A thriving and highly competitive publishing market developed in Japan from the early 17th century onwards, and this expanded exponentially in the 18th and 19th centuries. Throughout the Tokugawa period (1603-1867), commercial publishers sponsored the production of a great variety of titles. Manuals, calligraphy copybooks, scholarly treatises, old and new works of literature, painting studies and art books, erotica, textbooks, poetic anthologies and various other books were printed and reprinted in many different formats.  

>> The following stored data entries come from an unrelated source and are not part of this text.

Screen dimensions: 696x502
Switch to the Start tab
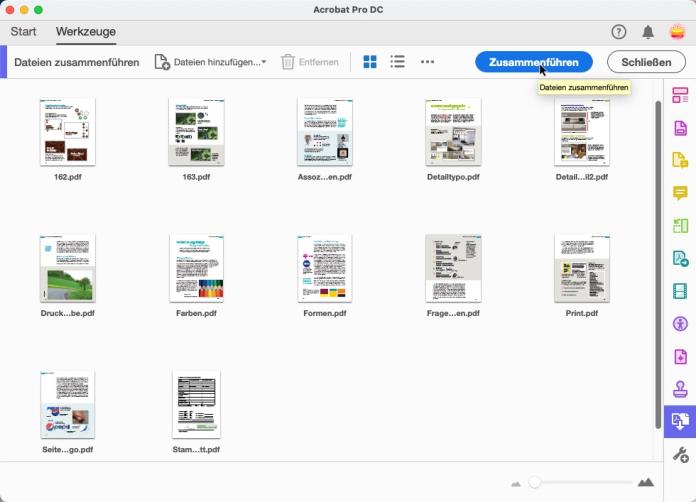[x=23, y=32]
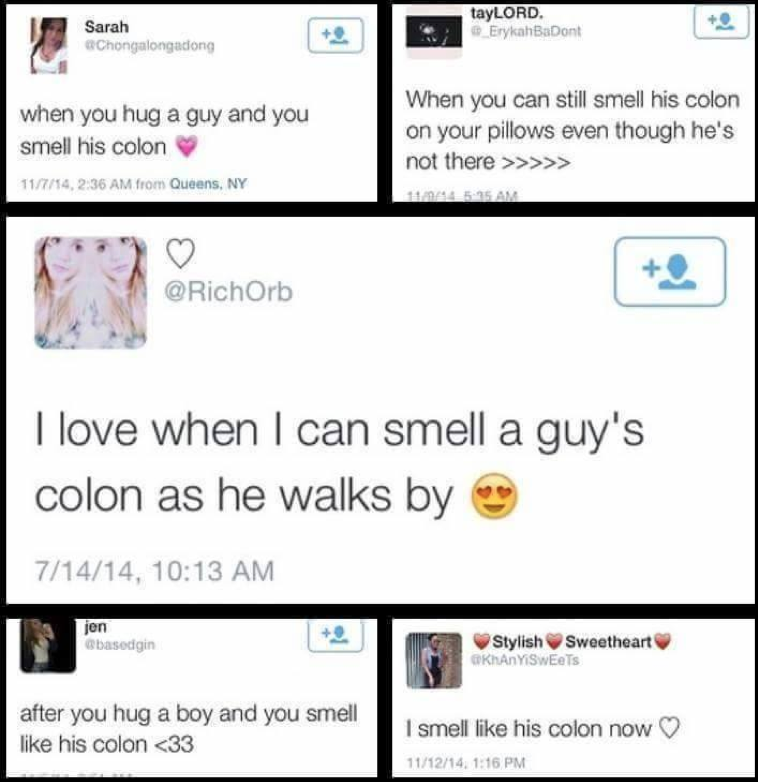Screen dimensions: 758x782
Task: Click the heart-eyes emoji in RichOrb's tweet
Action: point(495,495)
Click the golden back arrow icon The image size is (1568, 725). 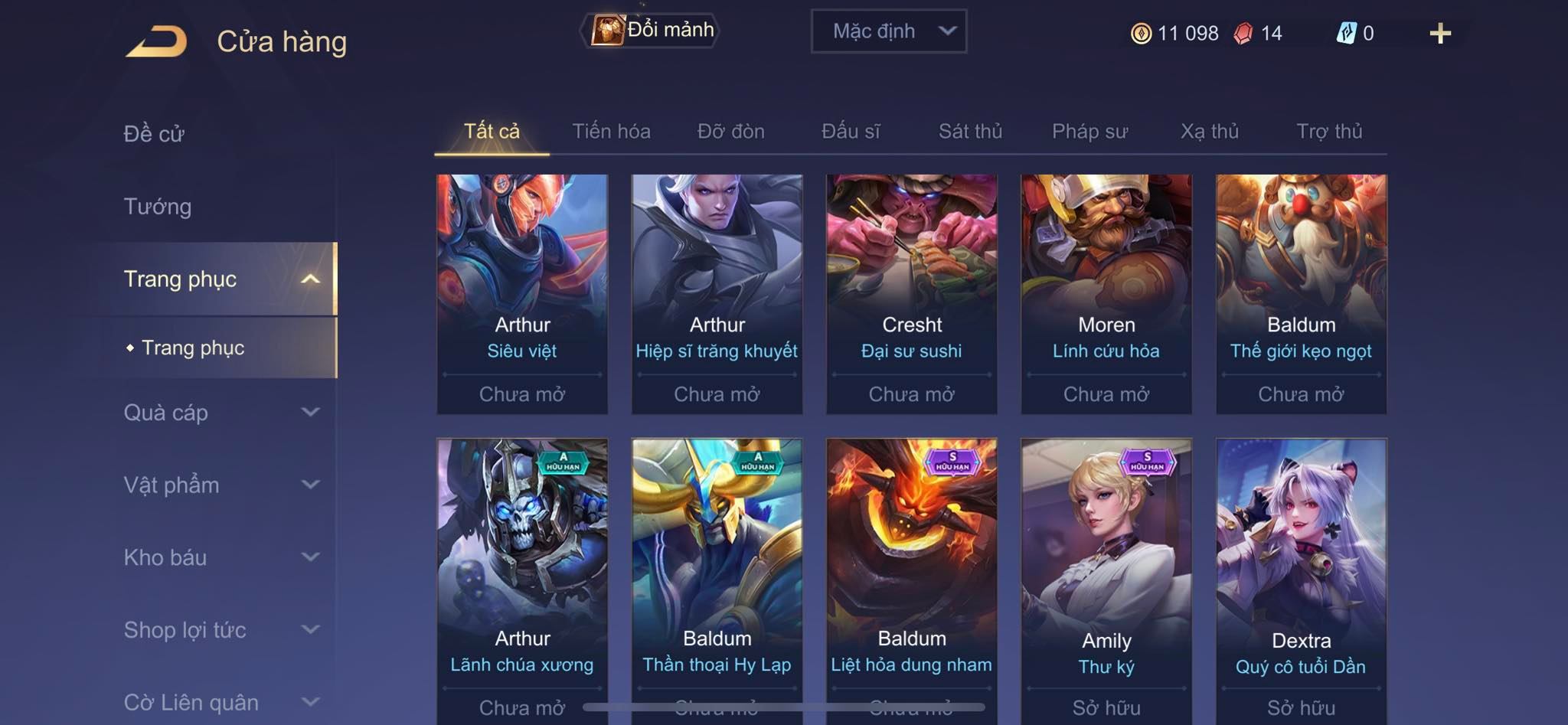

Woodblock printing soon became the industry standard, for it afforded publishers unmatched flexibility during the manufacturing process. This technology allowed them to create any desired layout at no additional cost, and with an unparalleled level of quality that would have been impossible to attain using any form of typographic reproduction. Undeniably, the versatility offered by this printing technology also played an important role in fostering the production of new editorial products, which were embellished with innovative designs, elegant calligraphy, and compelling graphics. 

This talk explores under-researched aspects of Tokugawa-period publishing and book history by examining the paratext of woodblock-printed books: scripts, mise-en-page, and book design. Throughout my talk, I will show how publishers, authors and illustrators responded to the stylistic freedom offered by woodblock-printing technology, arguing that the manufacturing process and the materiality of the book played a central role in fostering the development of certain kinds of literary and artistic works in early-modern Japan. 

Alessandro Bianchi is the manager of the Bodleian Japanese Library and curator of the collection of Japanese rare books and manuscripts. After receiving his PhD from the University of Cambridge, he worked at the British Library, the Smithsonian’s National Museum of Asian Art, and Haverford College before joining the Bodleian in 2019.